Quizás
Mikel Lejarza
Toulouse
Brindis al sol
Si se hubiera preguntado a cualquiera de los candidatos por qué no le dedicaron durante la campaña, aunque fuese de paso, ni un mínimo segundo a la cultura andaluza, seguro que la excusa habría sido la existencia de otras prioridades. ¿Cómo dedicar tiempo a la cultura, en cualquiera de sus manifestaciones, cuando urgía debatir cuestiones de las que dependían necesidades más urgentes de los andaluces? Como justificación resulta poco creíble, sobre todo porque esos grandes problemas sociales se vienen arrastrando desde hace décadas y el prestarle tan excluyente atención no ha permitido mejorarlos. Incluso, hubo una época en la que los asesores de las campañas electorales entremetían, de vez en cuando, el título del libro que el candidato leía por esos mismos días.
Puede que se tratase de mera hipocresía, pero cuando menos era una forma de rendirle culto a autores, editores y libreros y testimoniaba que ese mundo no les resultaba totalmente ajeno. Hasta Felipe González colocó las Memorias de Adriano, de Margarite Yourcenar, en la lista de libros más vendidos, gracias a elogiar el papel que desempeñaba ese libro en su mesilla de noche, aguardándolo, tras una dura jornada de trabajo. ¡Qué tiempos aquellos en los que a un político la lectura le daba prestigio, posiblemente votos y, además, ayudaba a vender libros!

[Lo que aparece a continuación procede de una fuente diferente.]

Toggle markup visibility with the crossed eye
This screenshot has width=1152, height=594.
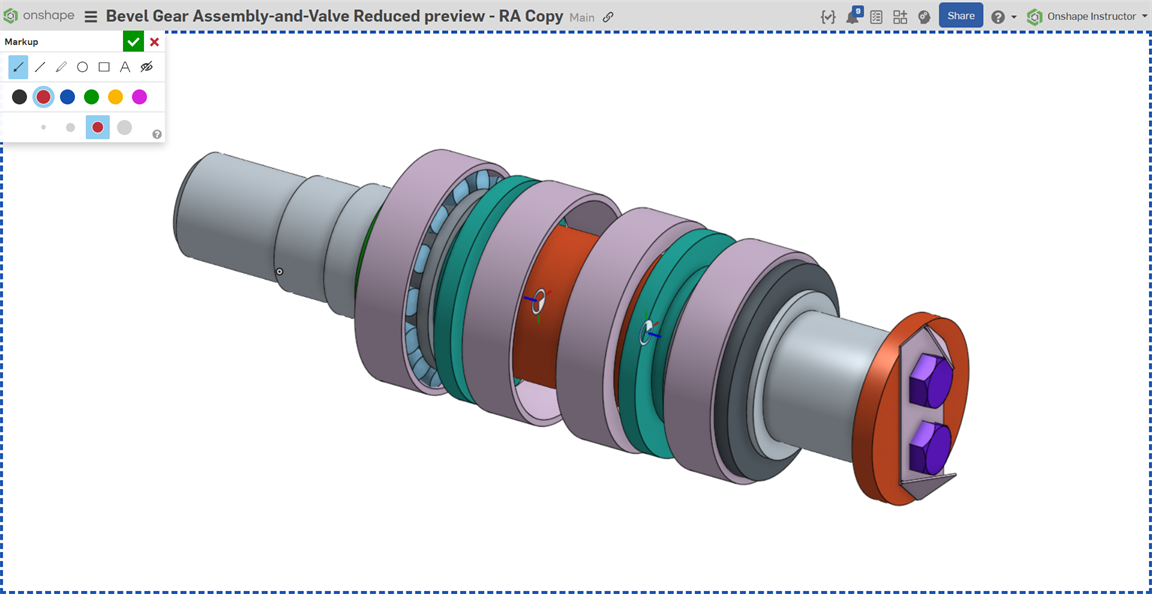pos(146,67)
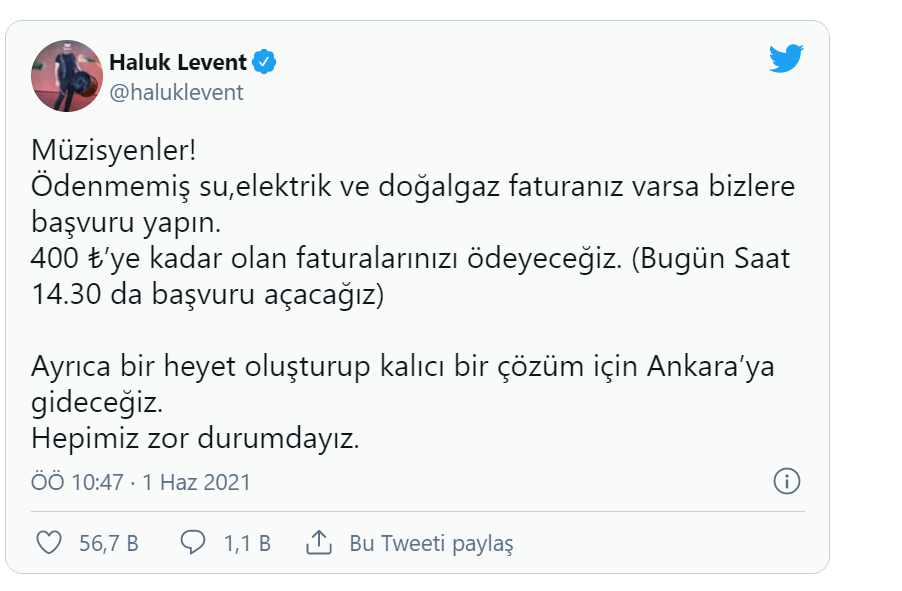Viewport: 902px width, 591px height.
Task: Open the ÖÖ 10:47 timestamp link
Action: (77, 482)
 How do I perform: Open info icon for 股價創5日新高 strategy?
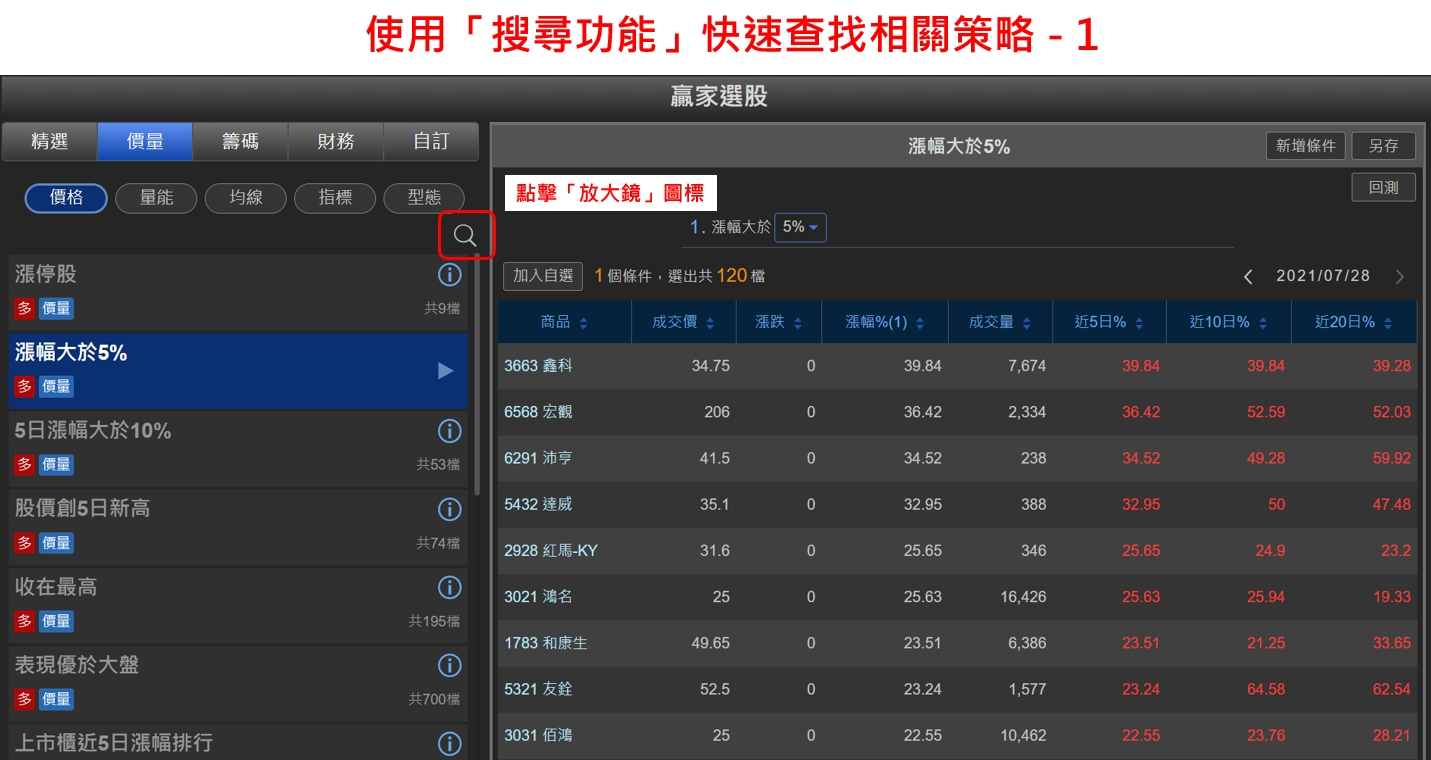coord(449,509)
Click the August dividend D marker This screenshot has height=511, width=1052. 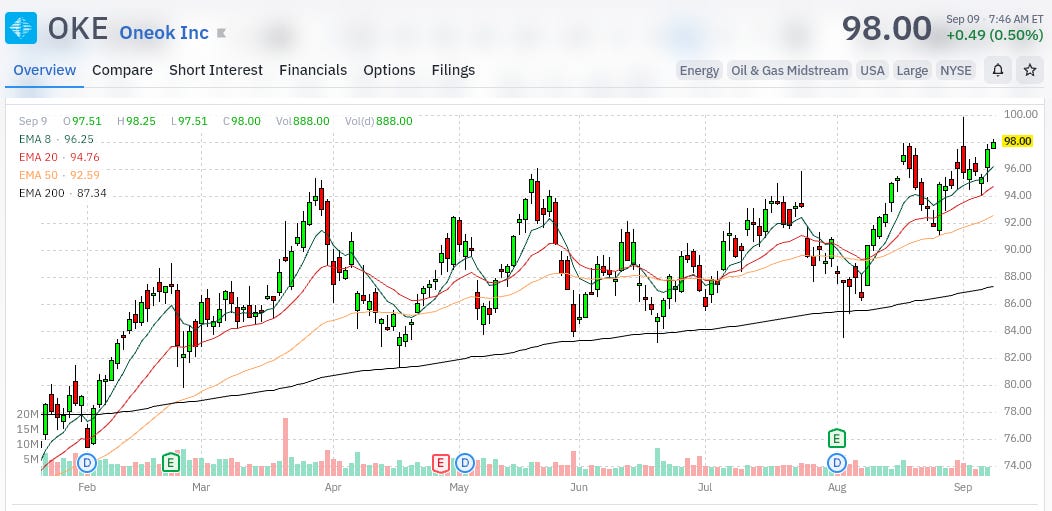click(x=837, y=463)
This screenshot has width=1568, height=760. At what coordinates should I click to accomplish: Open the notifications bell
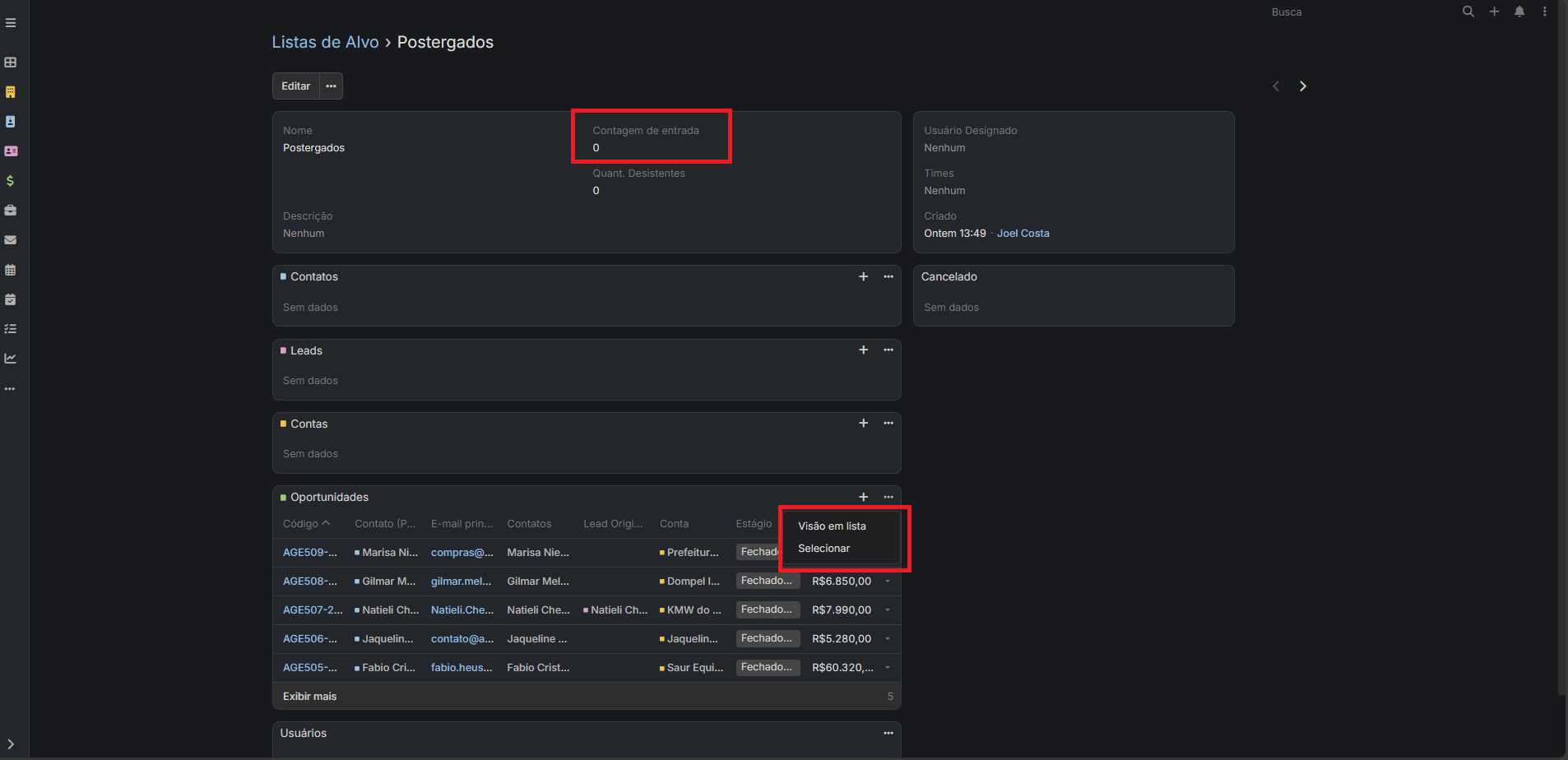tap(1519, 12)
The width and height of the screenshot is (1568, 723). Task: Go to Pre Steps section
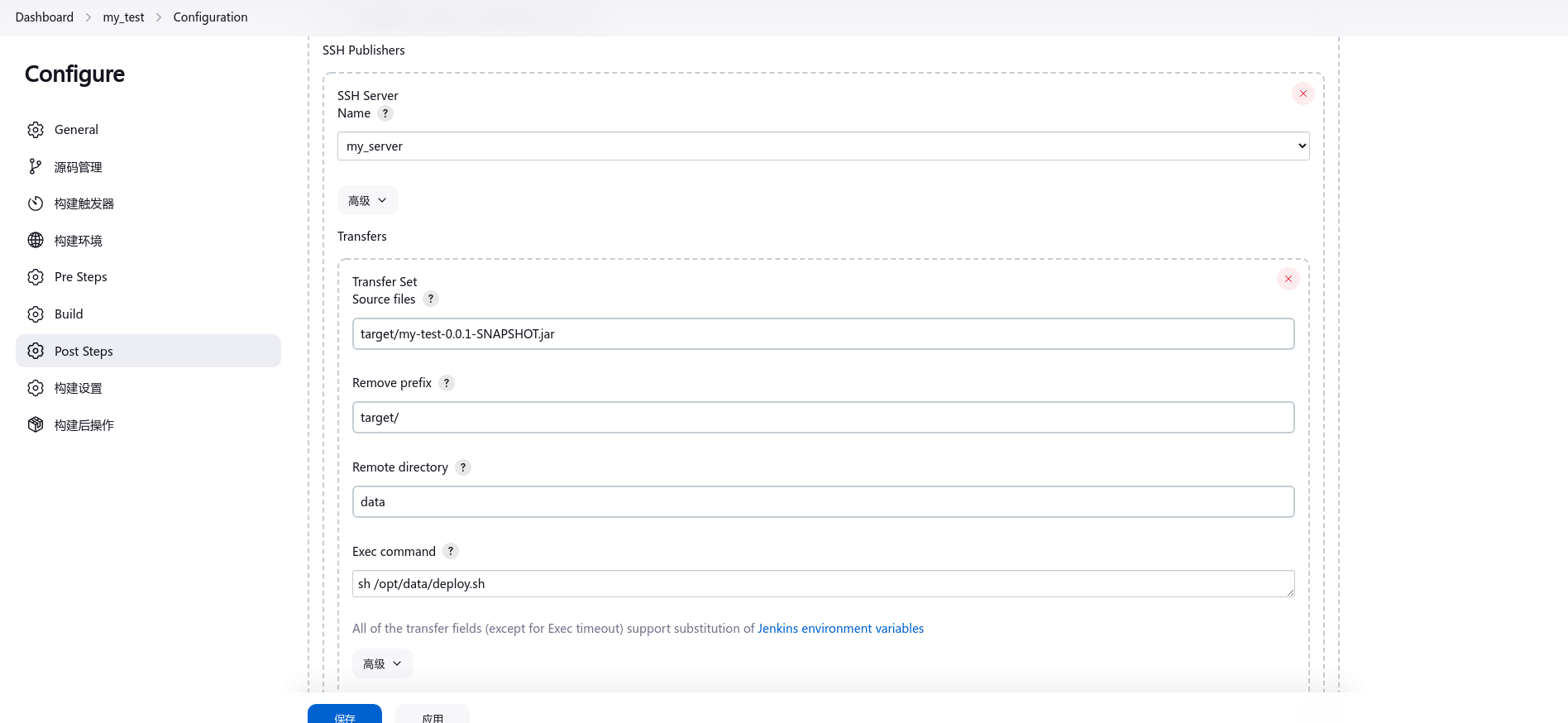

Ahora, las relaciones entre la cultura y los políticos profesionales parecen tan desajustadas que hay quienes opinan que haber leído libros es un lastre para ascender en el escalafón de cualquier partido. Y no hace falta dar ejemplos nominales.
Por otra parte, también resulta significativo que, en las comunidades de Cataluña, País Vasco y Galicia, en las que el nacionalismo busca desesperadamente, a todo trance, mostrarse diferente, recurra con tanta insistencia a la lengua como elemento de cohesión discriminatoria y, sin embargo, no logre darle una mayor proyección a su cultura más específica, que permanece casi siempre reducida a objeto de devoción etnográfica. En cambio, en Andalucía, esta falta de interés de sus propios políticos, sean del campo que sean, por su cultura, preocupa menos porque ésta, al margen de cualquier tutela política, mantiene su vitalidad de siempre. Tiene un calor interior que la alimenta tanto en su faceta tradicional, popular o culta. Surgió en la calle, de manera espontánea en unos casos, más elaborada, en bibliotecas, en otros, pero con poca o nula ayuda institucional. Y así sigue, por eso quizás se deba agradecer que haya sido la gran ausente en los recientes debates andaluces.